Please rewrite as a numbered list the part of the data that opens with the line containing "Describe the element at coordinates (1102, 762)" and closes with the line containing "coordinates (1060, 703).". Leave out blank lines and list nothing else.

......

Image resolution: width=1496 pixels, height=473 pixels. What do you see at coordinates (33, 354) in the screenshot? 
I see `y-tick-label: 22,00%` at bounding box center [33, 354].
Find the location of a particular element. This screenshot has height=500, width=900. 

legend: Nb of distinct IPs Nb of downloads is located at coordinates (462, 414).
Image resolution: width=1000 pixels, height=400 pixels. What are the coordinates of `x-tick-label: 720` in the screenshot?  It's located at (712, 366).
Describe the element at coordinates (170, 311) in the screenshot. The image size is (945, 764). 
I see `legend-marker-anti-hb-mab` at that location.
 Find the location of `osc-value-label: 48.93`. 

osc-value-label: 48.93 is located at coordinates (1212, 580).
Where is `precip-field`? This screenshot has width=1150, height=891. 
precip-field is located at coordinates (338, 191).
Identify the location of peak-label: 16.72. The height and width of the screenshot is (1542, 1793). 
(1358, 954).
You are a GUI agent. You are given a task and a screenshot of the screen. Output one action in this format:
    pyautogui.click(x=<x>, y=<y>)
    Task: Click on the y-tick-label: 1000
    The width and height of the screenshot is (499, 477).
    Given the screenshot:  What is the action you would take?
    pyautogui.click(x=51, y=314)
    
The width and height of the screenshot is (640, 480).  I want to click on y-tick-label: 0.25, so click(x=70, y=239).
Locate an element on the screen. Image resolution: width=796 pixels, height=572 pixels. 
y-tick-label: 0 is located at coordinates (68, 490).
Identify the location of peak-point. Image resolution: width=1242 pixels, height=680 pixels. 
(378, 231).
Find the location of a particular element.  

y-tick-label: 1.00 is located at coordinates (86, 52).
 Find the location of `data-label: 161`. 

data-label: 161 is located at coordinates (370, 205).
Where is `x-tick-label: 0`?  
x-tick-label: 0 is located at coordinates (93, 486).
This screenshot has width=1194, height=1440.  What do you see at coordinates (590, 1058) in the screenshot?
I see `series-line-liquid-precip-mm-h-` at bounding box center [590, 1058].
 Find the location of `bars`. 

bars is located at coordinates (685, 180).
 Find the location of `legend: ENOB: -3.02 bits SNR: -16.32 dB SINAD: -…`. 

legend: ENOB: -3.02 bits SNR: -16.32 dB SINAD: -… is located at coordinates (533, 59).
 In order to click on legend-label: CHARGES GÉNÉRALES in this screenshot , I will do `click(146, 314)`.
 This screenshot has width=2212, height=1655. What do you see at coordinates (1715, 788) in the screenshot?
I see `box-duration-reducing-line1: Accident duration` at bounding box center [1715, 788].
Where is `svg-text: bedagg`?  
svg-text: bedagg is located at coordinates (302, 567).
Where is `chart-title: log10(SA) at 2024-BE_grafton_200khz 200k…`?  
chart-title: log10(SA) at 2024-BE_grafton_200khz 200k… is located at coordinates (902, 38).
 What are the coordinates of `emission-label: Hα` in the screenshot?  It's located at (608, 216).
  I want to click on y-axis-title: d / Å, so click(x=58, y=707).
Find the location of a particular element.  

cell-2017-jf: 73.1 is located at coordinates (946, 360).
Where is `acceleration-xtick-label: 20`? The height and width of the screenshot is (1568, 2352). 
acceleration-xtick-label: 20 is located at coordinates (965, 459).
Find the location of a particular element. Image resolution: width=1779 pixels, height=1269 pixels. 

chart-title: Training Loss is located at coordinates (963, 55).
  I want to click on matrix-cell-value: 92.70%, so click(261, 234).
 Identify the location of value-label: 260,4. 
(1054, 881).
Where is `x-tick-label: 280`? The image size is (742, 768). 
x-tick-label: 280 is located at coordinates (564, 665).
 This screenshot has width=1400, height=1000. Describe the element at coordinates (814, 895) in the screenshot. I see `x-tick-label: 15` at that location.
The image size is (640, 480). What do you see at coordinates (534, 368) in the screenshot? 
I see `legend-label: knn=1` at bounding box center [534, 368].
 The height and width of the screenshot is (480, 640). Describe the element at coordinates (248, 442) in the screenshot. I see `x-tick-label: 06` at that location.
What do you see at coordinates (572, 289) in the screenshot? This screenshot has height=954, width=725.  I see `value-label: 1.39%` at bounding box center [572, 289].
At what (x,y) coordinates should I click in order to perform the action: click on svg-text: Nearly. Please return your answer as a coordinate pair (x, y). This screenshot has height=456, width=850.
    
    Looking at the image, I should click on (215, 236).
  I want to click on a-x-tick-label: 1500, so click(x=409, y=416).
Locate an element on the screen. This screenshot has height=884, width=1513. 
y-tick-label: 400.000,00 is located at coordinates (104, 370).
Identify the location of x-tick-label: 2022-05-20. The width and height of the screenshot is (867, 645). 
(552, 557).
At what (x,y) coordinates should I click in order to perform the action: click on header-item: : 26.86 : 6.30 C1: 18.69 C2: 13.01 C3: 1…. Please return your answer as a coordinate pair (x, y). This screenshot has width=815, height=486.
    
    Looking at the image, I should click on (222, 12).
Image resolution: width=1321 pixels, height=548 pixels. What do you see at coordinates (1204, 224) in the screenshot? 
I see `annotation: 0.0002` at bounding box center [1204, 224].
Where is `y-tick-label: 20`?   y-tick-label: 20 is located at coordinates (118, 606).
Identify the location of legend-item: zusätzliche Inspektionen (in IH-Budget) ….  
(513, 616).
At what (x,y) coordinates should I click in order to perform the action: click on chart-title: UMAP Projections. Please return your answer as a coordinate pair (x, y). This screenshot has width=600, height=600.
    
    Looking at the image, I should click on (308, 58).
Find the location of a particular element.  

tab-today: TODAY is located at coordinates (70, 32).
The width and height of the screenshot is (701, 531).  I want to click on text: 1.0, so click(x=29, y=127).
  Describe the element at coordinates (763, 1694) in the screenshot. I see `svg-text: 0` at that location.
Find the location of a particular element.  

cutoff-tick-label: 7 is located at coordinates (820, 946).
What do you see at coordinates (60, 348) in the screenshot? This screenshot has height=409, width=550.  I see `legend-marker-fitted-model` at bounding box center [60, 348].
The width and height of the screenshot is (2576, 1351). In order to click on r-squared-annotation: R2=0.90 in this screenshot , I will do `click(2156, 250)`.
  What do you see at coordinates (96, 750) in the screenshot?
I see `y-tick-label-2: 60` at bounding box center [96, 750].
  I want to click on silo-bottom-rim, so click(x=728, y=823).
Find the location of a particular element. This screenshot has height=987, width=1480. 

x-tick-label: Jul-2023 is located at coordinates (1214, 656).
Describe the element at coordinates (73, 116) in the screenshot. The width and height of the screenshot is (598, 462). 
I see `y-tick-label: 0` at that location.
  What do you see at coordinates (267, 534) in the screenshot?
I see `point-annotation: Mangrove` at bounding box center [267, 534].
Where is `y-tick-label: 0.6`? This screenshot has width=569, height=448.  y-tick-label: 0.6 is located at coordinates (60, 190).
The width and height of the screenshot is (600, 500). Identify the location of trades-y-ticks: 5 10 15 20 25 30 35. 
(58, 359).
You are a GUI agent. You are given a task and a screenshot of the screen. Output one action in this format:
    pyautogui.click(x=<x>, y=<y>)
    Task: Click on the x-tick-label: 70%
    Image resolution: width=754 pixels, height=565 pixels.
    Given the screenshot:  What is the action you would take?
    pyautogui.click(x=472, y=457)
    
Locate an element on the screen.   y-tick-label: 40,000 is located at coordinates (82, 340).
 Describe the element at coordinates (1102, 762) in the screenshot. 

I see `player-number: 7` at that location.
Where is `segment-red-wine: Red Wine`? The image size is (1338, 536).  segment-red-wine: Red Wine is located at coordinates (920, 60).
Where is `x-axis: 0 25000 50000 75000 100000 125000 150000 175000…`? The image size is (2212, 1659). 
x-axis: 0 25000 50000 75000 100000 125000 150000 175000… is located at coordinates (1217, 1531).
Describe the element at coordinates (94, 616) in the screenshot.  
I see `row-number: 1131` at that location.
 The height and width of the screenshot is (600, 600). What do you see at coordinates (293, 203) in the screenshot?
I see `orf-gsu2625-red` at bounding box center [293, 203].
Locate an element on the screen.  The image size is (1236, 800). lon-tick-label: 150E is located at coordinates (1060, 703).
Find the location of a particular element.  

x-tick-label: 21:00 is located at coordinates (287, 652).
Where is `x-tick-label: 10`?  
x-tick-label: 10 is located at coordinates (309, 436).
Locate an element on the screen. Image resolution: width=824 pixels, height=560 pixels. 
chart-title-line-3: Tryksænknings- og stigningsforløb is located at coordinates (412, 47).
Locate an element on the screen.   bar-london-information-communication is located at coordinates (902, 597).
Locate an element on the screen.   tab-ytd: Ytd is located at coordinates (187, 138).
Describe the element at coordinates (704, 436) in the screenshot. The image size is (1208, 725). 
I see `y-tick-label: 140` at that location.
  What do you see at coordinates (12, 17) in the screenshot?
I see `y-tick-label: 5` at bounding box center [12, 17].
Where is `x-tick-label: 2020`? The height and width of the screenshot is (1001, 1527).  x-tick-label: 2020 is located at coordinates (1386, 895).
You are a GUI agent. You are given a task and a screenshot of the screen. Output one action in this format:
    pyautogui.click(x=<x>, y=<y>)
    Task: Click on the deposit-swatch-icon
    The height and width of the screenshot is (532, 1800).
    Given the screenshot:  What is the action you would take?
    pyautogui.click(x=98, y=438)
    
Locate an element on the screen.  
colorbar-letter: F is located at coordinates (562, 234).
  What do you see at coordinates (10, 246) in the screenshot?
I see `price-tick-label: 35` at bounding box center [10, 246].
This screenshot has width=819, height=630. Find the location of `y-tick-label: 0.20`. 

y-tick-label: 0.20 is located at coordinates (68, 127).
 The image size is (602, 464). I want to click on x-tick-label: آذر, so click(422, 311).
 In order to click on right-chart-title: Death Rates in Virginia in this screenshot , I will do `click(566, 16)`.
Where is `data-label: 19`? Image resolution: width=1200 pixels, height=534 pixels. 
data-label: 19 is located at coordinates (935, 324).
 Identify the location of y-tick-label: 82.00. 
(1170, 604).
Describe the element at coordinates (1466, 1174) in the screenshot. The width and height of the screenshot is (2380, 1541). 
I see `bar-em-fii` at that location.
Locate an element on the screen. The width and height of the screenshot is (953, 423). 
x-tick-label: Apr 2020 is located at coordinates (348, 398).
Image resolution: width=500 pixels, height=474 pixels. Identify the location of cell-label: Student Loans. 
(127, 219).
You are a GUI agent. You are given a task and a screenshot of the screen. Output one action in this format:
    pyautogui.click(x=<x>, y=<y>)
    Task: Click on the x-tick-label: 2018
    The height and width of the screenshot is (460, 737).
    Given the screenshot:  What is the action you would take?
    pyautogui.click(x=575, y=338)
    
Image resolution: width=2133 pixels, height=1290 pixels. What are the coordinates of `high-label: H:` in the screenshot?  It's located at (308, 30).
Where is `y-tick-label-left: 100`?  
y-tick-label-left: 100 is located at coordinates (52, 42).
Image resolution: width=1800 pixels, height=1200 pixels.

......

• **Response to this task**:
1.  Describe the element at coordinates (1102, 762) in the screenshot. 
2. I see `player-number: 7` at that location.
3. Where is `segment-red-wine: Red Wine`? The image size is (1338, 536).  segment-red-wine: Red Wine is located at coordinates (920, 60).
4. Where is `x-axis: 0 25000 50000 75000 100000 125000 150000 175000…`? The image size is (2212, 1659). 
5. x-axis: 0 25000 50000 75000 100000 125000 150000 175000… is located at coordinates (1217, 1531).
6. Describe the element at coordinates (94, 616) in the screenshot.  
7. I see `row-number: 1131` at that location.
8.  The height and width of the screenshot is (600, 600). What do you see at coordinates (293, 203) in the screenshot?
9. I see `orf-gsu2625-red` at bounding box center [293, 203].
10. Locate an element on the screen.  The image size is (1236, 800). lon-tick-label: 150E is located at coordinates (1060, 703).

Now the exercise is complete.